Der Umstand, dass die Klägerin die für sie beste Lösung darin sieht, in Ruhe eine Rente zu beziehen und sich dabei etwas hinzuzuverdienen und somit den Anforderungen des allgemeinen Arbeitsmarktes bzw. der Leistungsträger zu entgehen, ist zwar nachvollziehbar, reicht aber – ebenso wie der Umstand, dass die Klägerin seit Jahren bzw. Jahrzehnten alkoholabhängig ist und unter rezidivierenden depressiven Symptomen leidet – für eine Rentengewährung nicht aus.
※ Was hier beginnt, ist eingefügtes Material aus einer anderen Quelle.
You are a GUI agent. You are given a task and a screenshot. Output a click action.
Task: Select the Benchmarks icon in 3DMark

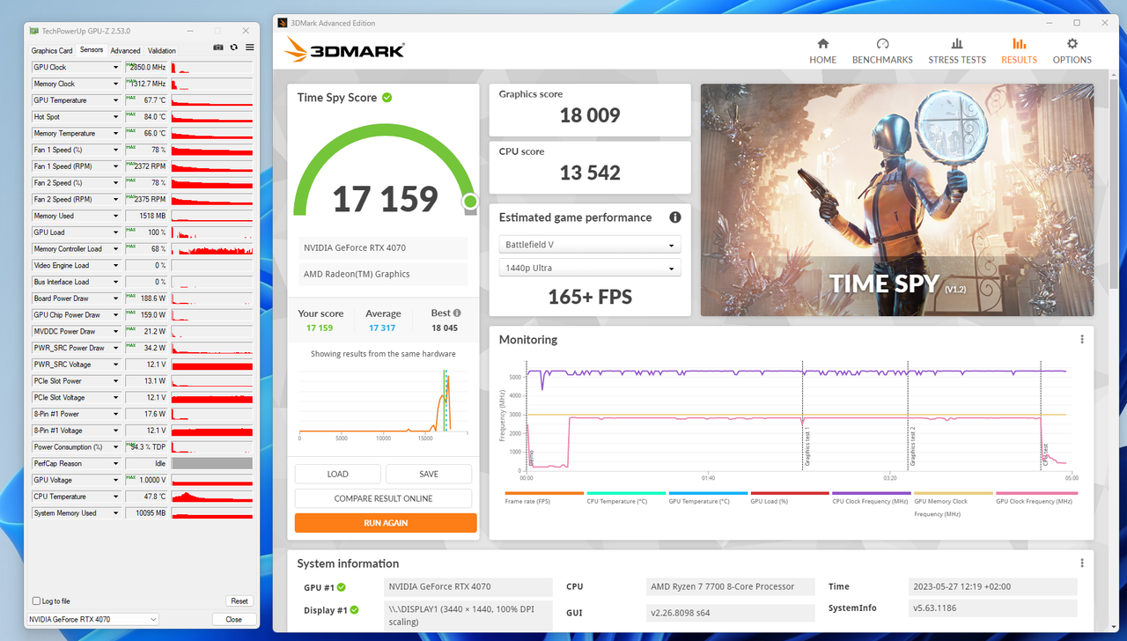click(882, 49)
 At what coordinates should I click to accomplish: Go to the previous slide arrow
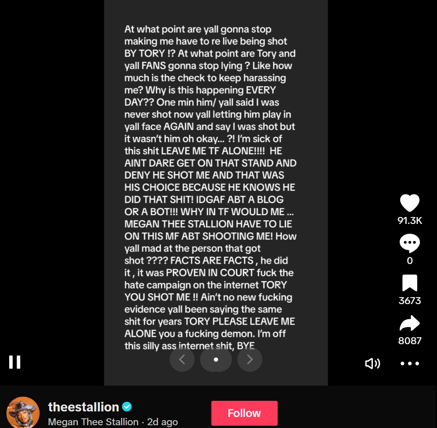coord(182,359)
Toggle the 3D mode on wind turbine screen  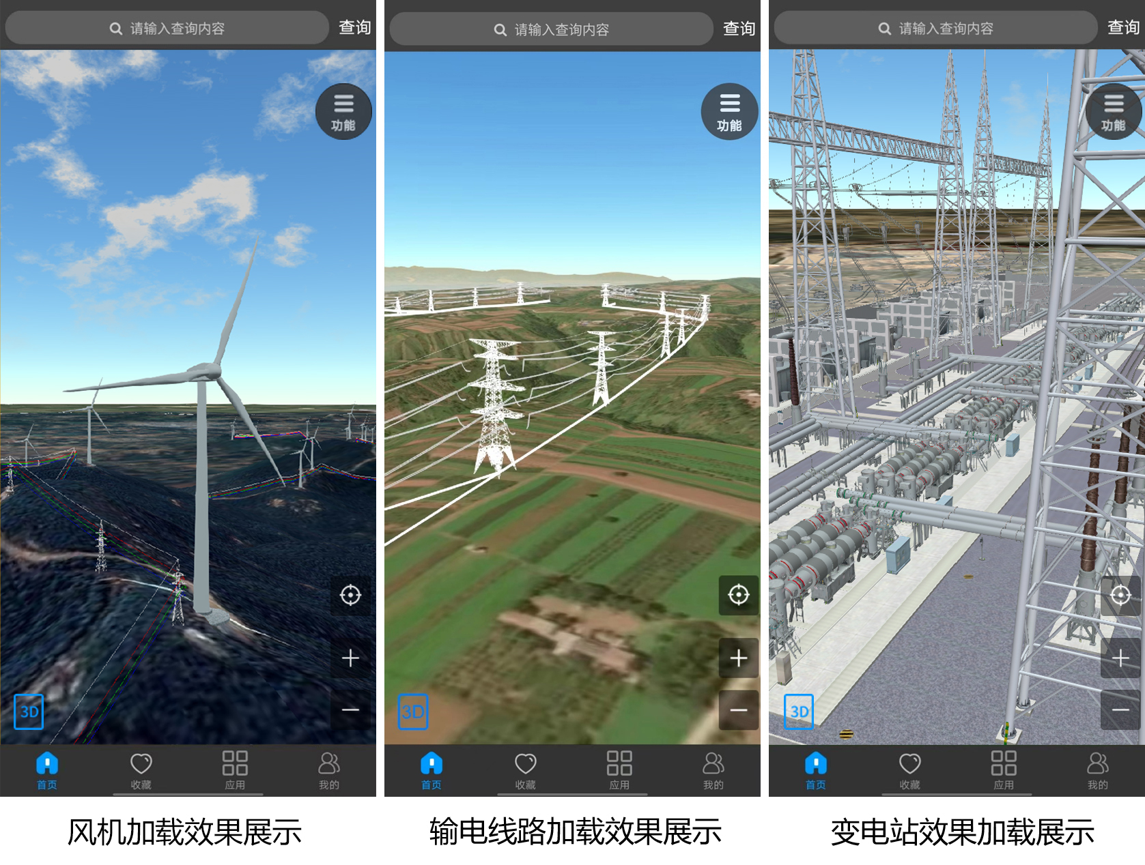pyautogui.click(x=29, y=712)
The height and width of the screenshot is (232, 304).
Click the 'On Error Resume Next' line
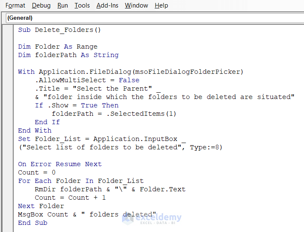(x=60, y=164)
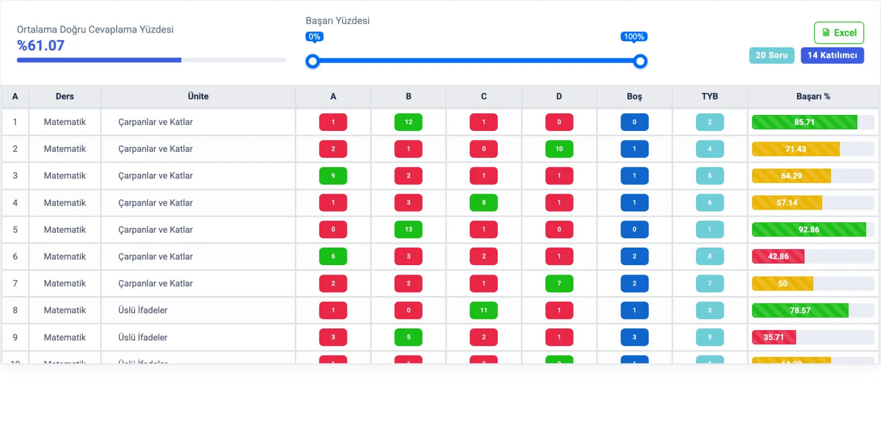Click green B badge 13 in row 5
This screenshot has height=439, width=881.
[x=408, y=229]
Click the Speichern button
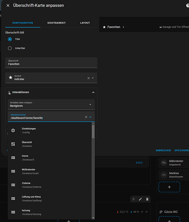Viewport: 189px width, 222px height. coord(181,151)
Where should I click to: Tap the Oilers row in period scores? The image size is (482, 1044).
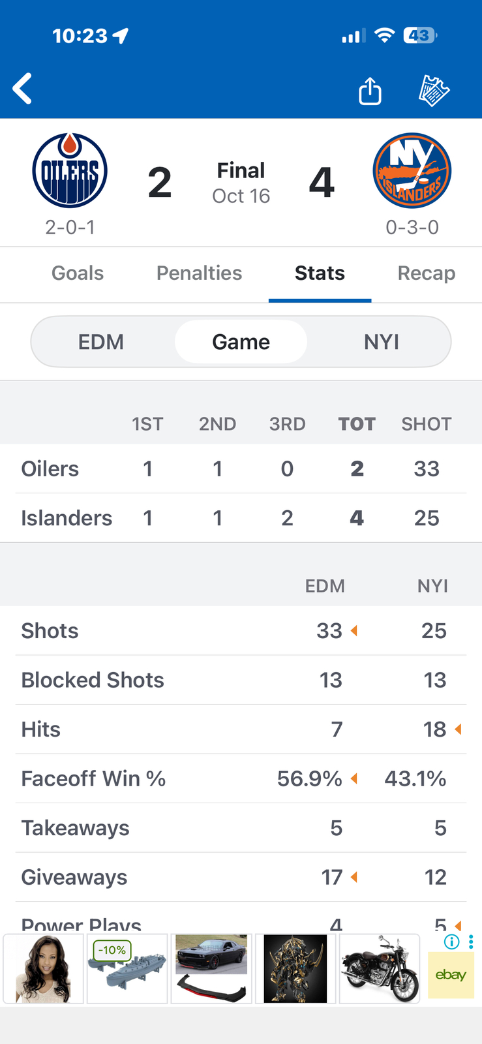click(241, 468)
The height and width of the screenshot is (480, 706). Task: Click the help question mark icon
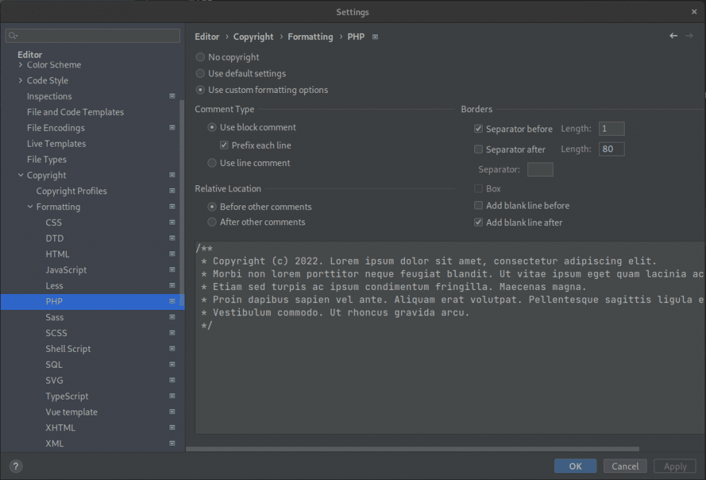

Die bei der Klägerin vorliegenden Schmerzen, bei denen eine entzündliche rheumatische Erkrankung ausgeschlossen und der Verdacht auf ein Fibromyalgie-Syndrom bzw. eine anhaltende somatoforme Schmerzstörung geäußert wurde, setzen das Leistungsvermögen der Klägerin ebenfalls nicht auf Dauer auf unter 6 Stunden täglich herab. Vielmehr wurde der Klägerin – ausgehend von einem Fibromyalgie-Syndrom – ein regelmäßiges Bewegungstraining wie beispielsweise Fahrradfahren, Walking, Softaerobic und Schwimmen empfohlen. Anhaltspunkte dafür, dass leichte Tätigkeiten nicht mehr 6 Stunden täglich möglich sein sollen, lässt sich daraus nicht ableiten. Darüber hinaus hat Dr. S. bei seiner Begutachtung eine deutliche Diskrepanz zwischen den Worten der Klägerin, Schmerz zu empfinden, und ihrem Verhalten (stets entspannt, zu keinem Zeitpunkt schmerzgeplagt und leidend wirkend) festgestellt und aufgrund dessen keine Leistungseinschränkung angenommen.

Nach alledem ist das angefochtene Urteil des SG nicht zu beanstanden. Die Berufung der Klägerin musste deswegen zurückgewiesen werden.

Die Kostenentscheidung beruht auf § 193 SGG.

Gründe für eine Zulassung der Revision liegen nicht vor.